[Required work]
Omit all pictures, and print word for word only the lines from the one containing "The height and" through the end of the data.

[Dataset entries]

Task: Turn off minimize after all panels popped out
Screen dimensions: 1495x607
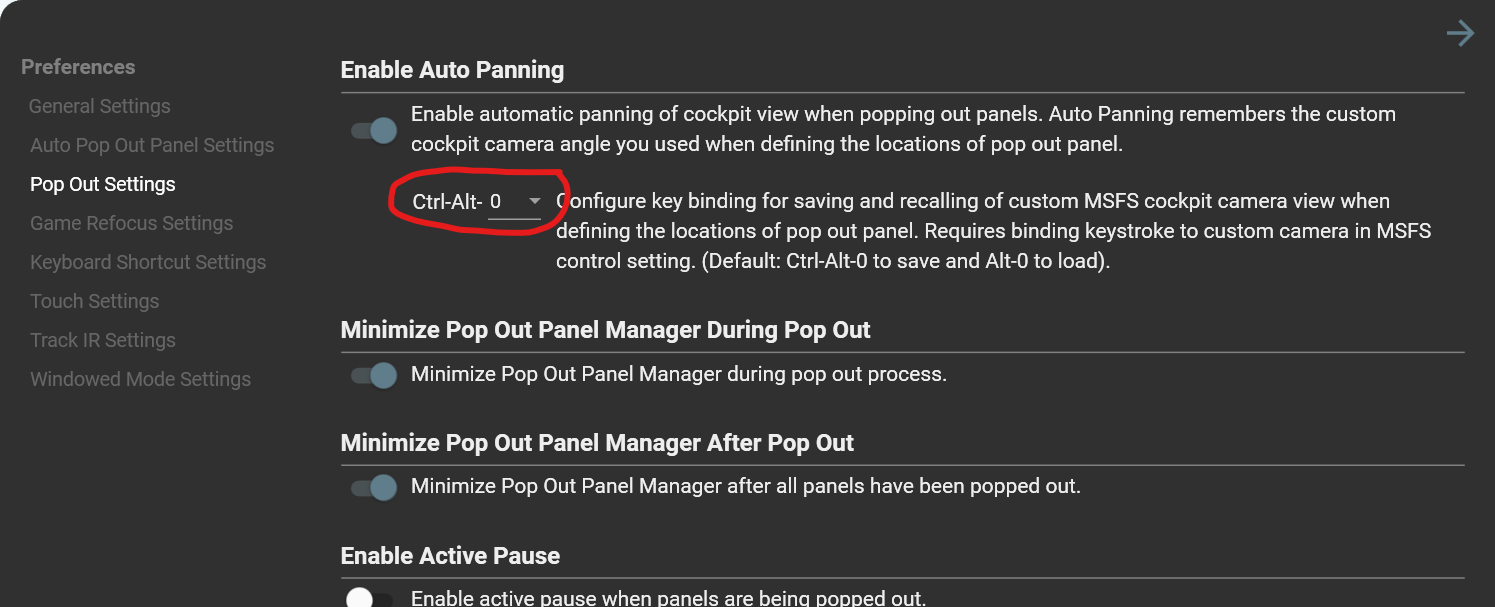Action: [x=373, y=487]
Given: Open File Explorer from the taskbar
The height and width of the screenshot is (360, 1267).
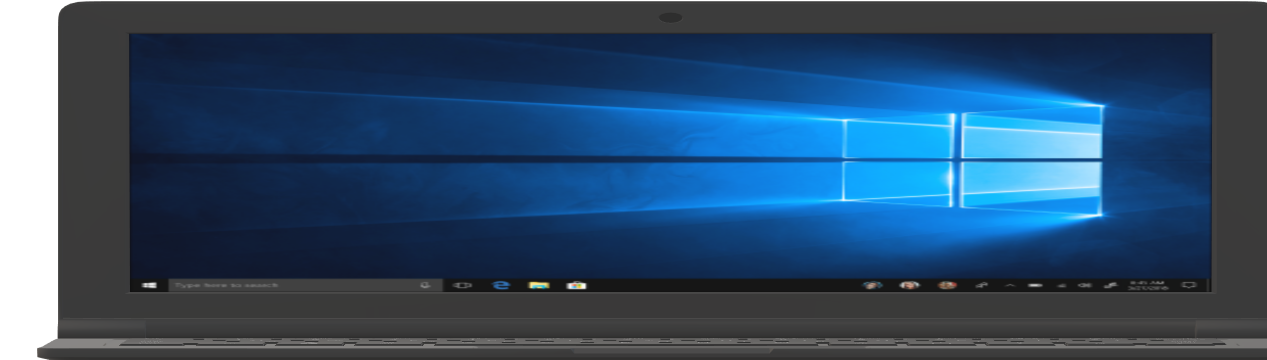Looking at the screenshot, I should [x=539, y=285].
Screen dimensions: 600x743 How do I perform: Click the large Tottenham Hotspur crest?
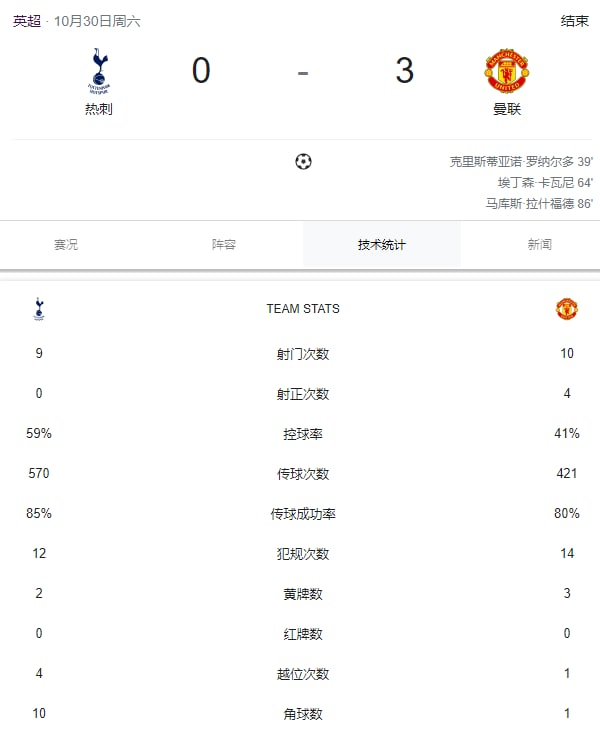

[Exercise output]
The height and width of the screenshot is (360, 1267).
Looking at the screenshot, I should [x=539, y=285].
Screen dimensions: 600x743 How do I perform: Click the large Tottenham Hotspur crest?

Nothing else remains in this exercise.